=== PROVIDED RECORDS ===
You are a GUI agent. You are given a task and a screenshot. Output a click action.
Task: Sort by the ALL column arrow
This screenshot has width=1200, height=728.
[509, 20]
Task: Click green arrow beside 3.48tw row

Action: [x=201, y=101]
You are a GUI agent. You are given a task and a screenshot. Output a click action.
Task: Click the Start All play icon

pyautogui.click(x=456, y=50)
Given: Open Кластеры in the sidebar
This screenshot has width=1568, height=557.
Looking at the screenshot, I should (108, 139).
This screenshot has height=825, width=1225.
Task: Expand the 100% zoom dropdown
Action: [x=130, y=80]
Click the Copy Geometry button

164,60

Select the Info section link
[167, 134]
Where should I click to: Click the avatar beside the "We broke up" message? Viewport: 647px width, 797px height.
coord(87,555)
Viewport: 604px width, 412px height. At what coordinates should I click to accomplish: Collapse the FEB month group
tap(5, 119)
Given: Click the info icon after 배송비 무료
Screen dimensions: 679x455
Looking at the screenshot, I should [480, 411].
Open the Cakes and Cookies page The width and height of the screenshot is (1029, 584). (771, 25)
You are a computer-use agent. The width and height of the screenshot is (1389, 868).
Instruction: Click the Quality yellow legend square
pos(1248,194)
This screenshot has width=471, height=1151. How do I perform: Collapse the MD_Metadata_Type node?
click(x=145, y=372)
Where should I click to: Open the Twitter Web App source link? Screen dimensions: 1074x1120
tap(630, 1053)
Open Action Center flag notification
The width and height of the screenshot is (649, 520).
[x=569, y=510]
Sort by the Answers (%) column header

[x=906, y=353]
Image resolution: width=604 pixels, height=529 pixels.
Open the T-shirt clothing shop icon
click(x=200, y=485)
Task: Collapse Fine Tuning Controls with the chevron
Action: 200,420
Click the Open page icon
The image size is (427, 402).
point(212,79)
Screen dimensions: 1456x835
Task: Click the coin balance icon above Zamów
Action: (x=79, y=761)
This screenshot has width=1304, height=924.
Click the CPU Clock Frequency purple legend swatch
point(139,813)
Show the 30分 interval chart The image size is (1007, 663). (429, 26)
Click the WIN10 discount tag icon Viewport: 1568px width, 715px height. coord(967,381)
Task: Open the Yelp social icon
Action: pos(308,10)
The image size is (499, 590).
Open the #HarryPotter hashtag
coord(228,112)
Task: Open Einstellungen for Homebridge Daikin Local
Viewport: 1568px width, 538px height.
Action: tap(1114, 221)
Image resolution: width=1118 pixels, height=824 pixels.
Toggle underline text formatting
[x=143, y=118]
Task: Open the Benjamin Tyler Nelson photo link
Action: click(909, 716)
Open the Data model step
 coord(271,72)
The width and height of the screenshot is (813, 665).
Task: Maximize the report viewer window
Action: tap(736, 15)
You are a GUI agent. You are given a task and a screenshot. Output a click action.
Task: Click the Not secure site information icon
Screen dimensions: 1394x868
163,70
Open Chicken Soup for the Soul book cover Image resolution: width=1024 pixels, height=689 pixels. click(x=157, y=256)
===
◆ **WORK INSTRUCTION**:
Each line from the beginning of the entries to the line with "Given: Open Кластеры in the sidebar" must be repeated exactly, with both end lines kept and no other lines given.

◆ **TASK OUTPUT**:
You are a GUI agent. You are given a task and a screenshot. Output a click action.
Task: Sort by the ALL column arrow
This screenshot has width=1200, height=728.
[509, 20]
Task: Click green arrow beside 3.48tw row

Action: [x=201, y=101]
You are a GUI agent. You are given a task and a screenshot. Output a click action.
Task: Click the Start All play icon

pyautogui.click(x=456, y=50)
Given: Open Кластеры in the sidebar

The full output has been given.